In fact, The Wall Street Journal said earlier this month that underwater mining could be a $500 trillion business someday.
That means underwater mining stocks, which are cheap now, could be headed for monster gains.
Scientists now project there are over 10 million tons of gold to be found by sifting through the seas – but don’t go out with your shovel and sifter. Most of the gold is buried under a mile of water.
And that is just the gold.
Underwater mining companies also hope to extract copper, nickel, ore, silver, zinc, and even rare earth metals.
So for those of you who are worried that the earth will run out of these minerals, underwater mining should calm your fears.
“It’s unimaginable to think we’ll need to rely on asteroids from space to supply the Earth with metals,” Scott McLean, chief executive of Ontario-based mining company HTX Minerals Corp., told The Journal. He said the idea is “interesting, it is visionary to think about these things,” but he concludes: “The Earth’s mineral bounty is immense, and it will continue to provide for millennia.”

Exercise instructions
Repeat the passage about underwater mining from "Scientists now project" up to and including "just the gold.", renaming "gold" to "platinum" wherever it occurs. The items after this text have no part in this.

Items
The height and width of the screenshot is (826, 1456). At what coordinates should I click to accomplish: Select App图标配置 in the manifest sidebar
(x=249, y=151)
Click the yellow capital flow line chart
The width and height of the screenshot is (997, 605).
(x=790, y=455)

Task answer
Scientists now project there are over 10 million tons of platinum to be found by sifting through the seas – but don’t go out with your shovel and sifter. Most of the platinum is buried under a mile of water.
And that is just the platinum.